The question is whether a Trek Madone 5.9 or 2300 is stiffer assuming the same rider. That rider being me, and I am very strong thankyou. I am also curious which frame is considered to be stiffer.

Does anyone know?


----------



## shokhead1 (Jan 21, 2003)

Who cares,the 5.9 is nicer so get it. Have you tested either one?


----------



## blehargh (Mar 17, 2004)

jbrumm said:


> Wow, what a profound response. Did you get help putting that together?
> 
> The question is whether a Trek Madone 5.9 or 2300 is stiffer assuming the same rider. That rider being me, and I am very strong thankyou. I am also curious which frame is considered to be stiffer.
> 
> Does anyone know?


I agree with shokhead. it won't really matter which one you get. they will both be stiff enough for your purposes.

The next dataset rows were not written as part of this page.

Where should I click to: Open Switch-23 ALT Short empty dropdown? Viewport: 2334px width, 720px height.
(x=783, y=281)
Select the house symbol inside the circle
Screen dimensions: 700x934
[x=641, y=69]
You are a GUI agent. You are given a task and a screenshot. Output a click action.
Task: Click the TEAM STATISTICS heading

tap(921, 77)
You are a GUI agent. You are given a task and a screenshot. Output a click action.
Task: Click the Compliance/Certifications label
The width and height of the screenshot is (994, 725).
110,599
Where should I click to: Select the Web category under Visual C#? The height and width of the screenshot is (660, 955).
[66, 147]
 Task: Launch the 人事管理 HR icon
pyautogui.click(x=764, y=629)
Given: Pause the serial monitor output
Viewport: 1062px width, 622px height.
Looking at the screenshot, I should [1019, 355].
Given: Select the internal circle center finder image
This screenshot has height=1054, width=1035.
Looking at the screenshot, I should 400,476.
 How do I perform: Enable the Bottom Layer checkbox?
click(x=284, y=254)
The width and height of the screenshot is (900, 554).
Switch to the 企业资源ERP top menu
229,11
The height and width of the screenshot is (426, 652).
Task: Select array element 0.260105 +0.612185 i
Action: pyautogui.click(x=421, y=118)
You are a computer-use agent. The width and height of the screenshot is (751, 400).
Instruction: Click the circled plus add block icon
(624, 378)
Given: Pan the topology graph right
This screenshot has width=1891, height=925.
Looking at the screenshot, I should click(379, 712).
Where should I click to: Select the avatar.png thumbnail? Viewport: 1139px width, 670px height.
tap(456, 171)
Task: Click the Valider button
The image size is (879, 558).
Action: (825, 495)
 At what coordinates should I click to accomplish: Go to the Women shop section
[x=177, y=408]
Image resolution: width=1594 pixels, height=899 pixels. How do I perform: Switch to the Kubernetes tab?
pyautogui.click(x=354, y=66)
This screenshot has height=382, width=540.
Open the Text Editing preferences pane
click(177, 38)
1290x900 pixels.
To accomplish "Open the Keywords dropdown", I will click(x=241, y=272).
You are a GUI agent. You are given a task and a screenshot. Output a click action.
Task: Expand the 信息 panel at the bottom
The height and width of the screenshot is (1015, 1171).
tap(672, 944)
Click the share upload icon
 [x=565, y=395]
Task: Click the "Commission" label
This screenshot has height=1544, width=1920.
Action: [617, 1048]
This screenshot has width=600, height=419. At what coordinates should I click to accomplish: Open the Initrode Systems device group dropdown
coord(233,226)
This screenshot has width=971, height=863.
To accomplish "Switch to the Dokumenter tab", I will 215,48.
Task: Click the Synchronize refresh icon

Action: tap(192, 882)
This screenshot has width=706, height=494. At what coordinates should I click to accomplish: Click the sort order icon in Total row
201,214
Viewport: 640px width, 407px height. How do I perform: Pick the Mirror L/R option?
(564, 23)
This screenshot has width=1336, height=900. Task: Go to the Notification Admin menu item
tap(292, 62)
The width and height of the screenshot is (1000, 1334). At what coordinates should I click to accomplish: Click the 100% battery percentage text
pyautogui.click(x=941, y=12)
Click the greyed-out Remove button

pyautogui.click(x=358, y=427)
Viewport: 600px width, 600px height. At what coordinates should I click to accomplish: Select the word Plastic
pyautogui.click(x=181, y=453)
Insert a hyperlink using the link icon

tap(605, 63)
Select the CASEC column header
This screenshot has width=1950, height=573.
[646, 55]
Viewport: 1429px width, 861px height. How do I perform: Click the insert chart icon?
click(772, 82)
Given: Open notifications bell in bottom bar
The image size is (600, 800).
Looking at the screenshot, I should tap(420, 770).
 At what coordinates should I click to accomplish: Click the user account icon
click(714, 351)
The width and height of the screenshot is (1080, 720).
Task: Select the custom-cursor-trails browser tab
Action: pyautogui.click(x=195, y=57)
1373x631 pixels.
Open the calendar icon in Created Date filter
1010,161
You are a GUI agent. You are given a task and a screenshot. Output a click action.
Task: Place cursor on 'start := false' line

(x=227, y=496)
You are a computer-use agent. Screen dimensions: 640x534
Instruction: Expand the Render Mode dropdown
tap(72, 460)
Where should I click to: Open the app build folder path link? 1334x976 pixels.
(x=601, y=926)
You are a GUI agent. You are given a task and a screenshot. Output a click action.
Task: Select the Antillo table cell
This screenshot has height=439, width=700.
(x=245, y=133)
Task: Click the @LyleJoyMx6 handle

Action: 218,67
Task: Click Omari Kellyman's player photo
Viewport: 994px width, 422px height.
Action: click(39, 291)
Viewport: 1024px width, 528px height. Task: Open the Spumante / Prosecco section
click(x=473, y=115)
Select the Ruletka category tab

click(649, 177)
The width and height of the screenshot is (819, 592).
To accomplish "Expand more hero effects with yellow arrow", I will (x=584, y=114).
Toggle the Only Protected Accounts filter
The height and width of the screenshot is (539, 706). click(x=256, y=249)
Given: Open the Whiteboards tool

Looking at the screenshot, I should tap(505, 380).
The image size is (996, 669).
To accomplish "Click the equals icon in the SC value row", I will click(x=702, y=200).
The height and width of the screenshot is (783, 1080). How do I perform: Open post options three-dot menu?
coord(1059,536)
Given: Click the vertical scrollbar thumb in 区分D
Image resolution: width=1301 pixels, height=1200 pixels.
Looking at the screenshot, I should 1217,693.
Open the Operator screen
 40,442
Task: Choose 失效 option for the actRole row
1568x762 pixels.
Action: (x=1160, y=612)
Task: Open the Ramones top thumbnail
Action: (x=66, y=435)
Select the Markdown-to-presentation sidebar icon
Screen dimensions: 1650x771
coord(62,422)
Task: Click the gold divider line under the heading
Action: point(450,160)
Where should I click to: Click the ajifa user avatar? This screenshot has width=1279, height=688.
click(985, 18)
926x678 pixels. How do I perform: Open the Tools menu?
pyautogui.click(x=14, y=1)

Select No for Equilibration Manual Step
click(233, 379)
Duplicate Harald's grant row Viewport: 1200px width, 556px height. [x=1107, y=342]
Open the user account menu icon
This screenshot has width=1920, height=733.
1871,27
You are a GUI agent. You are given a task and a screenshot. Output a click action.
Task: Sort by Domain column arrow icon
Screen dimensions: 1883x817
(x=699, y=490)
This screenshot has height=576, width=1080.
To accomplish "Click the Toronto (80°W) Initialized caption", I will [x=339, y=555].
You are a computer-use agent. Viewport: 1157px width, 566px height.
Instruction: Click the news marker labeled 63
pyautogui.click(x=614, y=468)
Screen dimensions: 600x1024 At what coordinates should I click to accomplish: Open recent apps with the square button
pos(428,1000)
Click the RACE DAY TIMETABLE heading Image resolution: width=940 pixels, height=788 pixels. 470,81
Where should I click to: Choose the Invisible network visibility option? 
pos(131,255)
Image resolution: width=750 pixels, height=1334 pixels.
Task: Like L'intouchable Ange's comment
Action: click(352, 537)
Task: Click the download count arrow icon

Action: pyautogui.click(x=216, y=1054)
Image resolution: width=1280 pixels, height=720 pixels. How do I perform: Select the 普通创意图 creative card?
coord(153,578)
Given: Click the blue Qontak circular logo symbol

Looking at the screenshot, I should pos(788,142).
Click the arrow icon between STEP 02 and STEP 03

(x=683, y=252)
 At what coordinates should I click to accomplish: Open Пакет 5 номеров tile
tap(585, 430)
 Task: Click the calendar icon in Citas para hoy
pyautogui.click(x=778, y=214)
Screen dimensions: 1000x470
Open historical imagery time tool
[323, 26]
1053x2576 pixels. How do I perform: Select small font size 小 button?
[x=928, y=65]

while that answer might not satisfy you.... the 5.9 will be the better climber because it will weigh on the order of 2-3 lbs less than the 2300.

GL.
-don


----------



## jbrumm (Aug 8, 2004)

*Thanks for the reply*



blehargh said:


> I agree with shokhead. it won't really matter which one you get. they will both be stiff enough for your purposes.
> 
> while that answer might not satisfy you.... the 5.9 will be the better climber because it will weigh on the order of 2-3 lbs less than the 2300.
> 
> ...


I appreciate the replys fellas, I really do. (Here's the but) But, they don't answer my question. I'm not asking because I'm making a buy decision, and yes I have ridden both of them. It's not a matter of what's stiff enough. It's more of an intellectual curiosity thing.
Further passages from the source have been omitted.